Pyruvate (3C) is decarboxylated (loses 1 co2) and dehydrogenated/oxidised (NAD into reduced NAD) to form acetyl (2C).
Acetyl accepts coenzyme A and makes acetyl coA (2C).
Makes 2 reduced NAD, 2 co2, 2 acetyl coA.
Kerbs cycle
Occurs in the matrix.
Acetyl coA (2C), loses its coA and citric acid (6C) is formed from the acetyl group.
Citric acid loses one co2 (decarboxylation) and NAD into reduced NAD (dehydrogenation) into a 5C compound.
5C loses 1 co2, 1 NAD into reduced NAD = 4C intermediate.
4C - substrate level phosphorylation (ADP + Pi into ATP), FAD into reduced FAD.
4C into oxaloacetate (4C) - NAD into reduced NAD.
Per glucose - 2 co2, 1 ATP, 1 reduced FAD and 3 reduced NAD (x2).
Coenzymes
Temporarily bind to the enzymes active site.
NAD and FAD - help dehydrogenase enzymes to remove H atom from substrate. Then combines with H and becomes reduced. It is regenerated during oxidative phosphorylation - H atoms from reduced NAD/FAD are used for ATP.
Coenzyme A - carries acetate from pyruvate made in glycolysis to krebs cycle.
Oxidative phosphorylation
Occurs on the cristae - H+ moved over the membrane from the matrix into the intermembranal space.
Reduced NAD and FAD release H+ atoms, they split into protons and electrons.
Electrons pass down the electron transport chain, from carrier to carrier, releasing energy each time.
Energy released is used to pump H+ across the membrane into the intermembranal space.
H+ then diffuse back through the membrane via ATP synthase, down the proton gradient.
This causes the head of ATP synthase to spin - releasing energy to combine ADP and Pi to make ATP.
Oxygen is the final electron acceptor - it combines with electrons from the etc and H+ from chemiosmosis to make water.
Yields around 28 ATP.
Anaerobic respiration in eukaryotes
Lactate fermentation - Pyruvate (3C) into lactate (3C).

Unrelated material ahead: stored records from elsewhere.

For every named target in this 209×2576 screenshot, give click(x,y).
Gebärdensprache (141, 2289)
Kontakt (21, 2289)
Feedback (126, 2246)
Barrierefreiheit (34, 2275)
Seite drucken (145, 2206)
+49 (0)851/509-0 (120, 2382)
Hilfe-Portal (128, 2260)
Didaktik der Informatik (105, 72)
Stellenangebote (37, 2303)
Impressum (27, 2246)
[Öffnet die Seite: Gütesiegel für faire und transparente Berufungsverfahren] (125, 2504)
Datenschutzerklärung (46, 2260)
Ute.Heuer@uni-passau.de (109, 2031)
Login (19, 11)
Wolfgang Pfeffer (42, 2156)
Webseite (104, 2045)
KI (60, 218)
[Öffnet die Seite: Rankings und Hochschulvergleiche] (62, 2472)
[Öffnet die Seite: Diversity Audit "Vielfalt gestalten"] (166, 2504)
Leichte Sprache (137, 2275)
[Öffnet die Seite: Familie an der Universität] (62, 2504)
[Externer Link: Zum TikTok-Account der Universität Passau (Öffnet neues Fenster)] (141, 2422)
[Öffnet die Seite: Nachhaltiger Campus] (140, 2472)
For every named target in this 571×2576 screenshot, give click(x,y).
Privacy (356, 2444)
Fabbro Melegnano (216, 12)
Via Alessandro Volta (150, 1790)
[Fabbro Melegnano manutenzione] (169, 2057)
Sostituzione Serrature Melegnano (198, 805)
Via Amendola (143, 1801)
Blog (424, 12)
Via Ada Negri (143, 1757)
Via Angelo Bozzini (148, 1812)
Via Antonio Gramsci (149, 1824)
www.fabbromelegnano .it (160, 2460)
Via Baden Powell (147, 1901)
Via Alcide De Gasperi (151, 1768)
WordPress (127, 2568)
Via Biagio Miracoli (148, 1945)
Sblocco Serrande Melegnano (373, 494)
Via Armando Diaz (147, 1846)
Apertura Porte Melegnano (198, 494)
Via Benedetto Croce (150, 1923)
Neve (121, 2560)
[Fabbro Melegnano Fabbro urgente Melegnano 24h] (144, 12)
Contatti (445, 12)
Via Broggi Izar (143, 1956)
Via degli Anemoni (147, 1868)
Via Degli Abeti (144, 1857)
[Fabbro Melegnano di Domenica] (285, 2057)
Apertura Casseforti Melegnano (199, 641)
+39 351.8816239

2H from reduced NAD into NAD by lactate dehydrogenase.
There is no o2, so this allows muscle cells to keep contracting by supplying a small amount of ATP.
NAD being regenerated means that it is available to accept more H atoms, allowing glycolysis to continue because it needs NAD.
Anaerobic respiration in yeast
Alcohol fermentation - Pyruvate (3C) into ethanal by losing 1 co2 (pyruvate decarboxylase).
Then ethanal into ethanol - 2 reduced NAD transfers 2H into ethanal using ethanol dehydrogenase.
NAD is regenerated so glycolysis can continue.
ATP yield in anaerobic respiration
ATP yield is lower than aerobic respiration because anaerobic respiration only includes one energy releasing stage, glycolysis, which only gets 2 ATP per glucose.
Krebs cycle and oxidative phosphorylation cannot occur because it’s requires o2
Respiratory substrates
Yield different amounts of ATP because most is generated from oxidative phosphorylation, so more H+ = more energy per gram.
Carbohydrates (16kJg-1) - stores are used up quick, glucose from stored starch of glycogen.
Proteins (17kJg-1) - amino acids released by digestion are respired, some fed into kerbs cycle, the rest is delaminated into urea.
Lipids (39kJg-1) - glycerol and fatty acids, glycerol is turned into carbohydrate for glycolysis, fatty acids are high with H aroma so high energy.
Respiratory quotient - co2 produced/o2 consumed.